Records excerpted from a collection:
Segment Open
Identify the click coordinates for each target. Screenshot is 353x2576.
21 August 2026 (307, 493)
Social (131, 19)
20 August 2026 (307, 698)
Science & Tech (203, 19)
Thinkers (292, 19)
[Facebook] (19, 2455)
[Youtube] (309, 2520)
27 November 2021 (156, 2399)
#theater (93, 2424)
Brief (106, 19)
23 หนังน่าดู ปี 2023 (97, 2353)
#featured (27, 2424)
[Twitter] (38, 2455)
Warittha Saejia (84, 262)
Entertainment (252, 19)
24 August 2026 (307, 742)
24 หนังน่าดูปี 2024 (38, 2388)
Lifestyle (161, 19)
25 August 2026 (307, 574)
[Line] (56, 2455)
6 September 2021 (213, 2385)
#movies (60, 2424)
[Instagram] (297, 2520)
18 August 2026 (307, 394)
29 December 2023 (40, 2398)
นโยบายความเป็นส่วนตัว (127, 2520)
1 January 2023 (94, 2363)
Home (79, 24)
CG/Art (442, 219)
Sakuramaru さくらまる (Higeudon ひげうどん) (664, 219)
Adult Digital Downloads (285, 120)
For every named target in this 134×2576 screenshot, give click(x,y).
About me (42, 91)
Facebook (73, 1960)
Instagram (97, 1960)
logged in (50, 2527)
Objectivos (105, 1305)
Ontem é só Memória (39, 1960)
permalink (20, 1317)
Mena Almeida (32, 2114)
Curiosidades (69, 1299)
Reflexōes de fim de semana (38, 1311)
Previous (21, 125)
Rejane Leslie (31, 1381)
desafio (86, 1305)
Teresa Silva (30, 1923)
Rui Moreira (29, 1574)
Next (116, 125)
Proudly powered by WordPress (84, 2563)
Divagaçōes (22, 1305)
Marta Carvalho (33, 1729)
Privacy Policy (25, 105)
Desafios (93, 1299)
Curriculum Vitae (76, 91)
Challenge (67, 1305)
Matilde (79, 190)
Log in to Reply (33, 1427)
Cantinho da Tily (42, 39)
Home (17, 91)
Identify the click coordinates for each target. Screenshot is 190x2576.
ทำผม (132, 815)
Segment Closed
_TASK INSTRUCTIONS_
Give back the entries above exactly as they are, from their first line through the line that contains "Brief (106, 19)", both included, with nothing else.

_RESULT FOR THIS EXERCISE_
Identify the click coordinates for each target. Screenshot is 353x2576.
21 August 2026 (307, 493)
Social (131, 19)
20 August 2026 (307, 698)
Science & Tech (203, 19)
Thinkers (292, 19)
[Facebook] (19, 2455)
[Youtube] (309, 2520)
27 November 2021 (156, 2399)
#theater (93, 2424)
Brief (106, 19)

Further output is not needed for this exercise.